Exercise inputs —
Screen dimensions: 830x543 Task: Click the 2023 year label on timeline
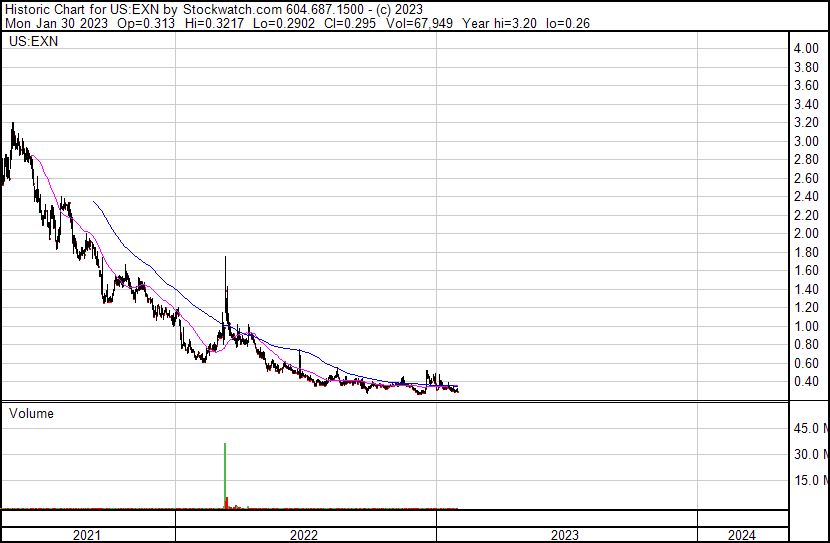point(565,535)
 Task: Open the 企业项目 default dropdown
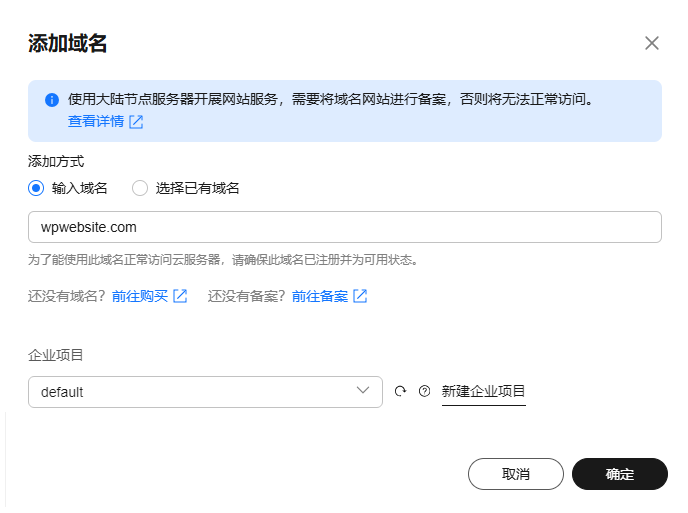(205, 392)
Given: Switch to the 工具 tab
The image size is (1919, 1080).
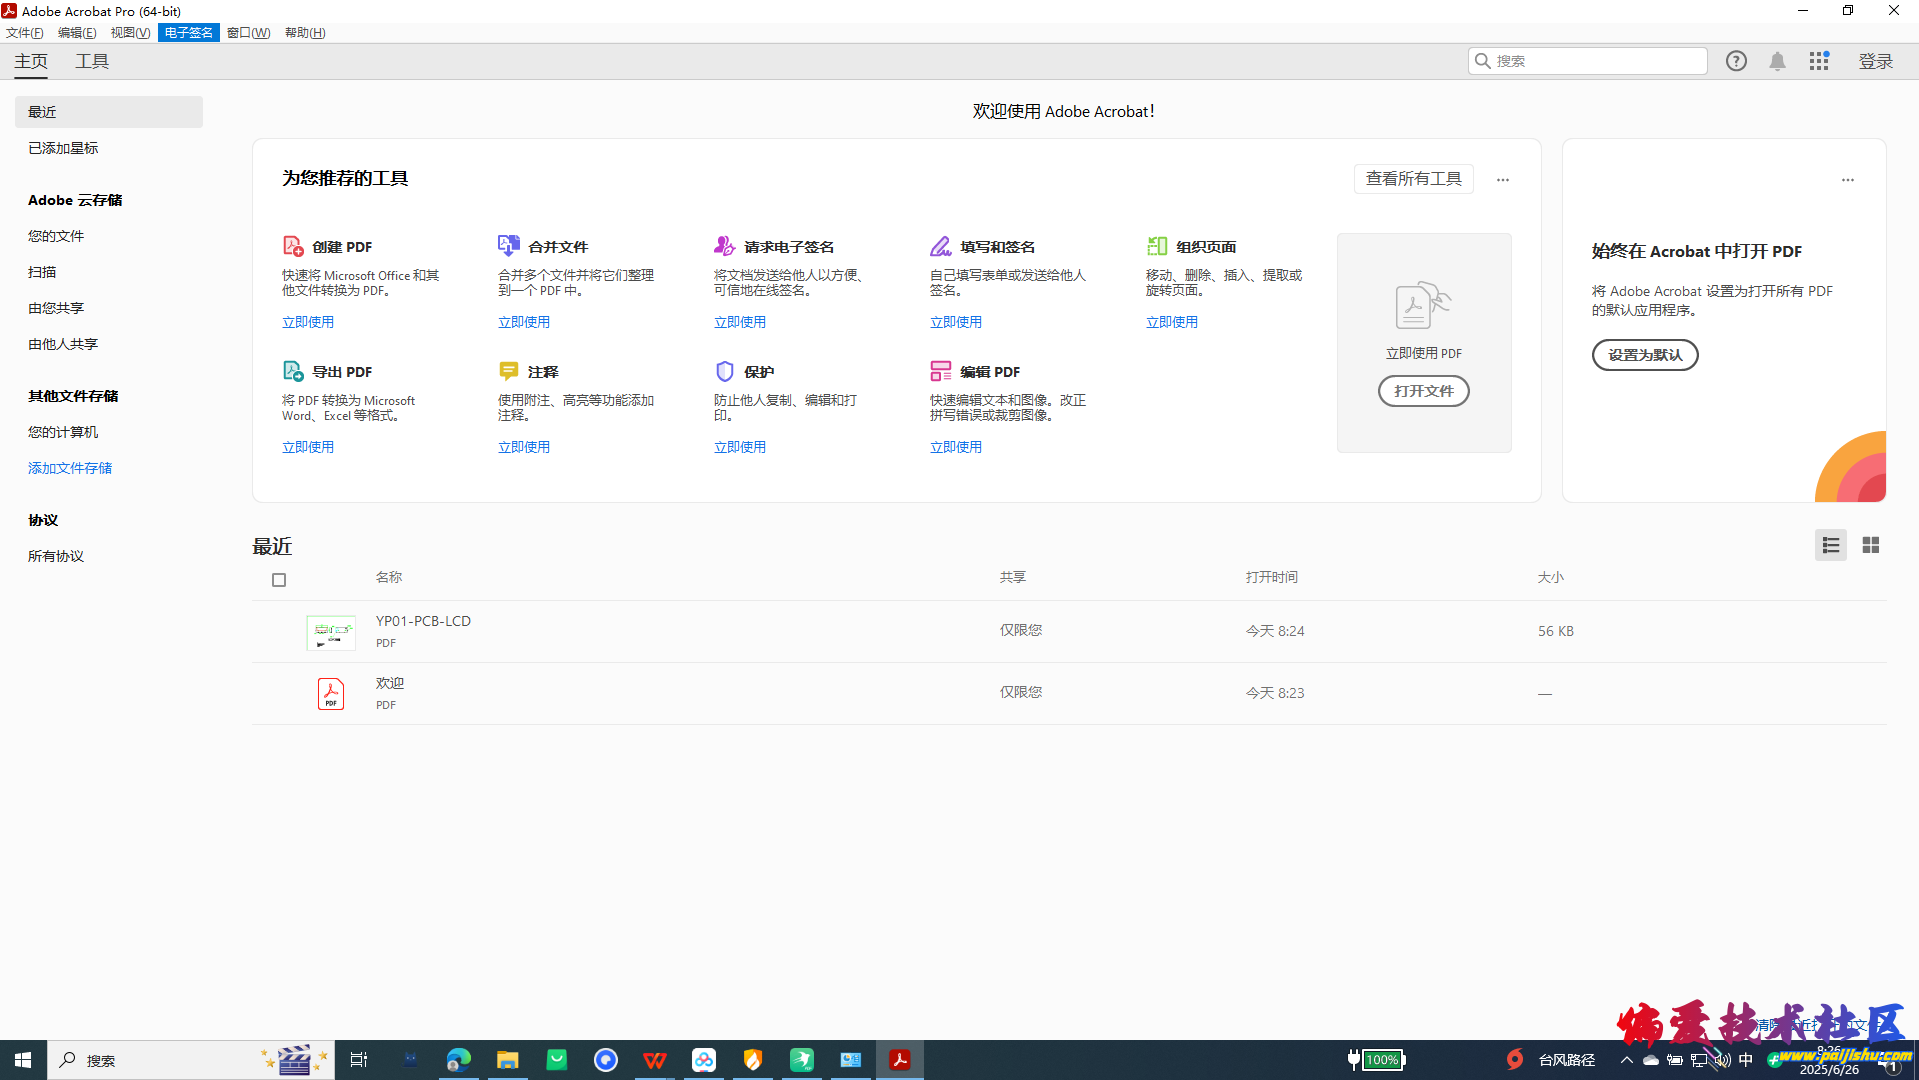Looking at the screenshot, I should 92,62.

Task instructions —
Everything in the records above must be repeated exactly, apart from the pictures.

Solution for this problem —
Screen dimensions: 830x543 Task: Click the 2023 year label on timeline
point(565,535)
 Task: Open the 企业项目 default dropdown
(205, 392)
Given: Switch to the 工具 tab
The image size is (1919, 1080).
Looking at the screenshot, I should 92,62.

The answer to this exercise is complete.